REQUIRED WORK
How many lines below hold the string "will"? Report that number alone.

::: INFORMATION GIVEN

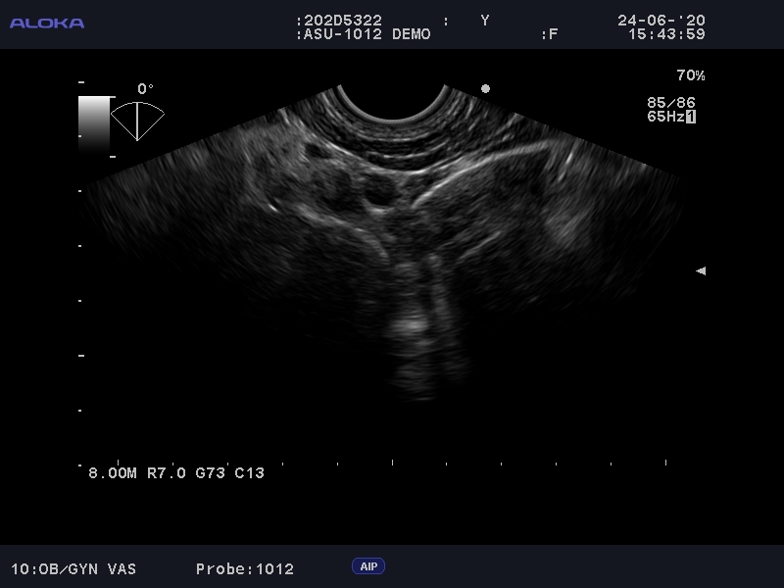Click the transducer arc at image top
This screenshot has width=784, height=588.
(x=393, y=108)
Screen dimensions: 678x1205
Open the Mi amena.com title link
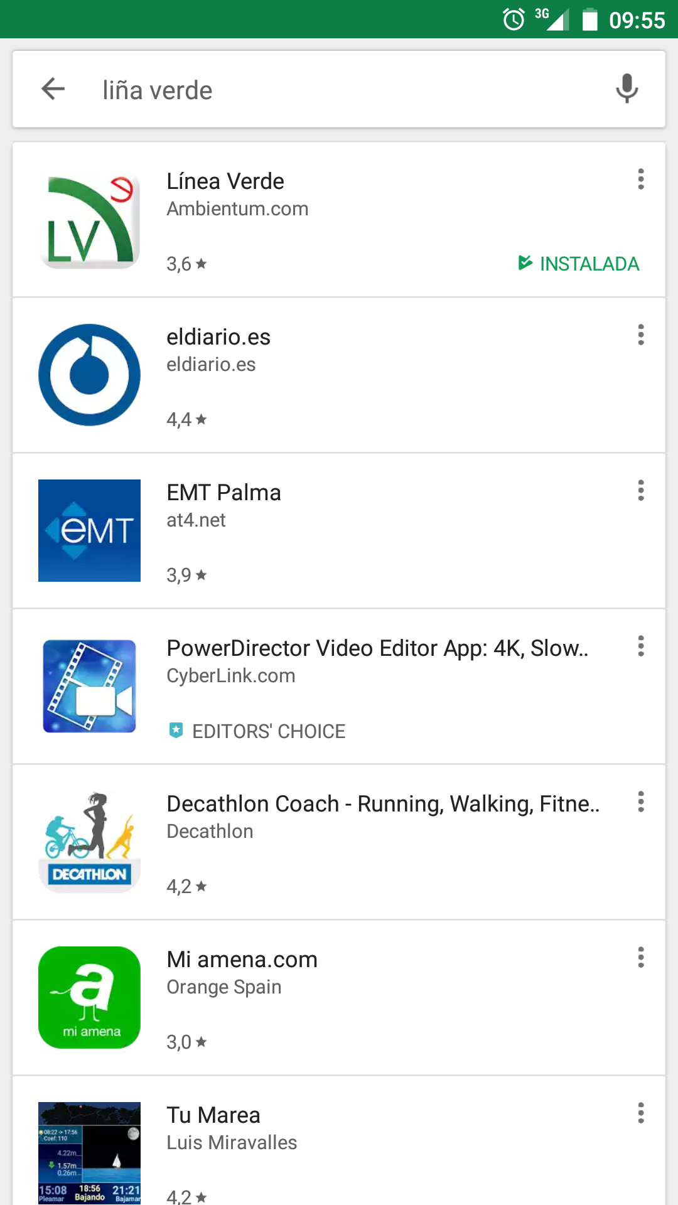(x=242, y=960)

::::::
::: INFORMATION GIVEN

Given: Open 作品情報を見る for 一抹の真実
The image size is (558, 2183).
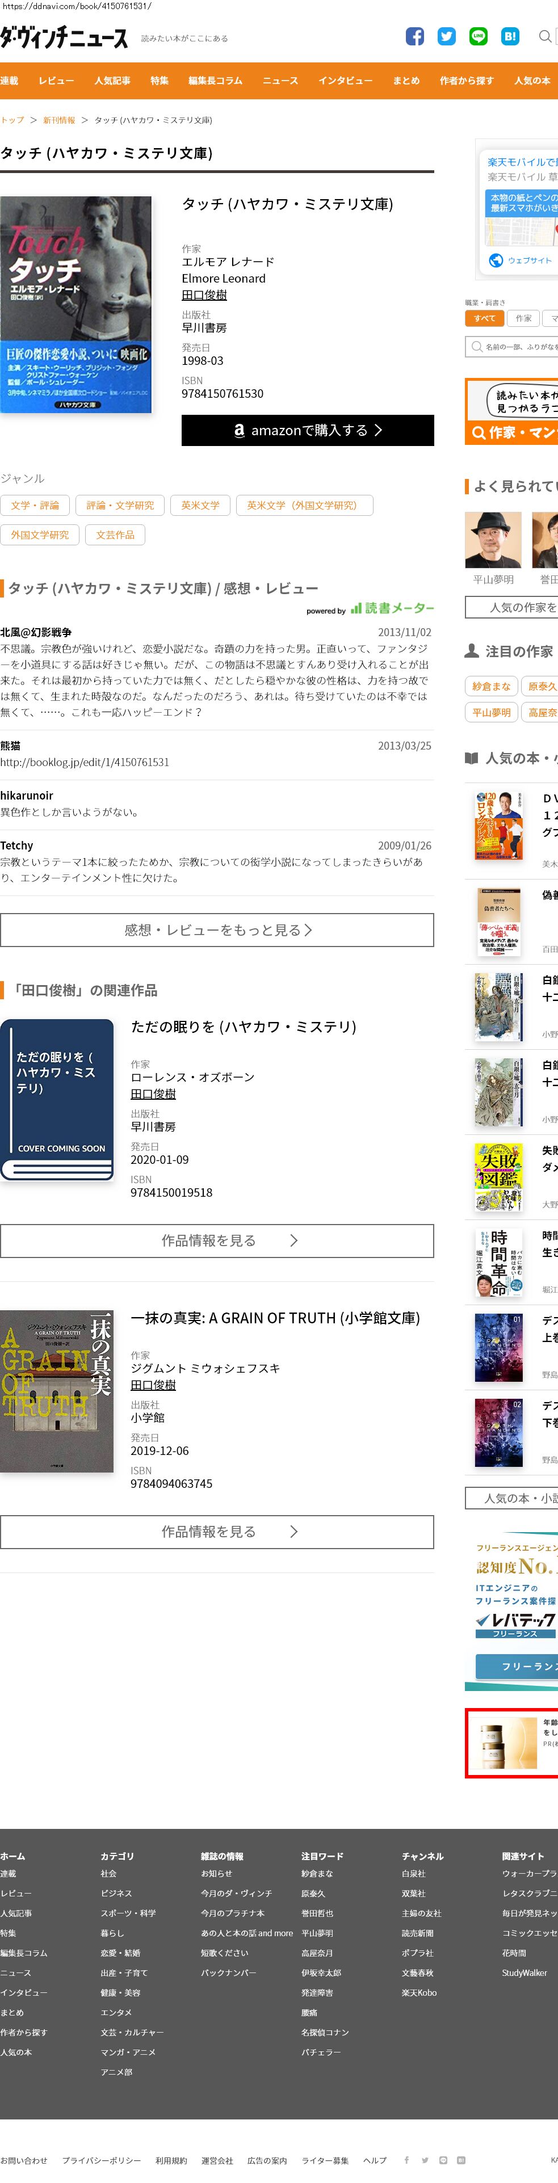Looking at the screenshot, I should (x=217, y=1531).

::::::
::: INFORMATION GIVEN

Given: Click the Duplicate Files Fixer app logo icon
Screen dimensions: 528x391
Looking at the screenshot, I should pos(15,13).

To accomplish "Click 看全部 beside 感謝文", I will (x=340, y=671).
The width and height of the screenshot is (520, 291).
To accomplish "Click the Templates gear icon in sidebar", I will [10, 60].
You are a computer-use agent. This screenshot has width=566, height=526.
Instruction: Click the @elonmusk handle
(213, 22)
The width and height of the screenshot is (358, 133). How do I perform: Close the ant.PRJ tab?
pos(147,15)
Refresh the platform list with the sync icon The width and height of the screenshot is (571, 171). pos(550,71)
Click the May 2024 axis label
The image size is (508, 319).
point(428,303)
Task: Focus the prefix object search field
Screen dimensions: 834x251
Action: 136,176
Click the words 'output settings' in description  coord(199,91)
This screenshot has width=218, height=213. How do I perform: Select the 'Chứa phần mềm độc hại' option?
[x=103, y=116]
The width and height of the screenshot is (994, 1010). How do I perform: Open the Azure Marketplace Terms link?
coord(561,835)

::::::

EXERCISE OUTPUT
2